Video captioning is a text description of video content generation. Compared with image captioning, the scene changes greatly and contains more information than a static image. Therefore, for the generation of text description, video caption needs to extract more features, which is more difficult than image caption. The recent mainstream methods of video captioning task are composed of two parts, video feature extraction part and video description generation part. The standard video captioning system architecture is shown in Figure 1.

Figure 1. The standard video captioning system architecture [Image by Author].

2 Previous Problems

In the previous chapters, the basic framework of the video description model is introduced. The general video description model has a basic “encoding decoding” architecture. The encoding module is mainly used for video feature extraction, and the decoding module is mainly used for sentence generation. The training of the video description model usually uses backpropagation to maximize the probability of the next word given the ground-truth value at the current time. To be specific, cross-entropy and maximum likelihood estimation (MLE) is used to train the model and generate sentences. However, this training method brings some problems to the video description model

The first problem is that sentence integrity is not considered in the training. In the process of sentence generation, their quality should be evaluated from the perspective of integrity. However, the training method of maximum likelihood estimation does not consider the integrity of the sentence. It evaluates the correctness of a single word in the sentence. This training method will, to some extent, make the model biased.

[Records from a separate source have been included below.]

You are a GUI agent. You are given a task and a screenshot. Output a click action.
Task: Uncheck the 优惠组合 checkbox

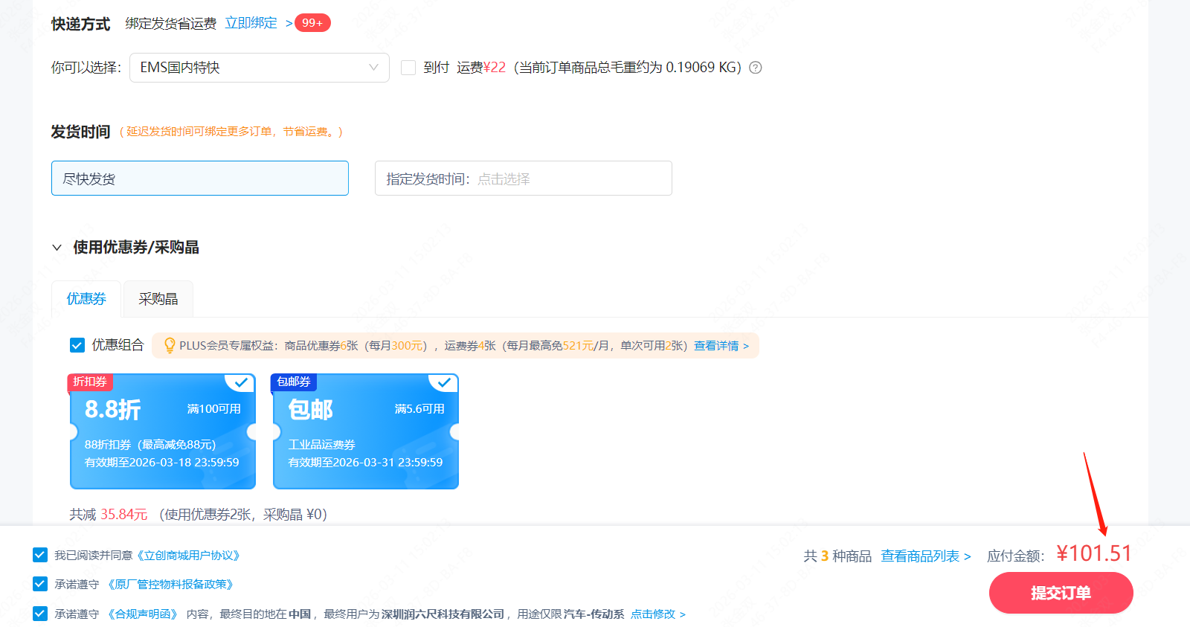pyautogui.click(x=77, y=345)
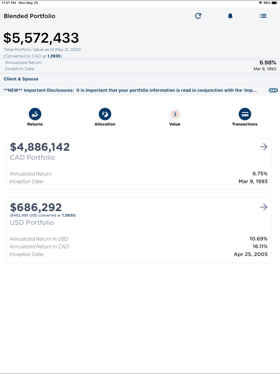This screenshot has height=374, width=280.
Task: Select the Returns label
Action: pos(35,124)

The second problem is the singleness and unnaturalness of the generated statements. After training with the MLE method, the model will produce the most frequent words in the training set as far as possible in the process of generating sentences. This will lead to most of the sentences generated from the training set, and lack of diversity and naturalness. Therefore, the video generation model using MLE will have problems in the process of training and generating sentences, and these problems will eventually make our sentences lack diversity and naturalness compared with human sentences.

The third problem is that the simple “encoding decoding” structure cannot measure the relevance between the generated sentences and the visual features. If the generated sentences and the input visual features can be added with cross-domain similarity constraints, the relationship between the visual features and the sentence features can be enhanced, and the quality of the generated caption can be improved as well.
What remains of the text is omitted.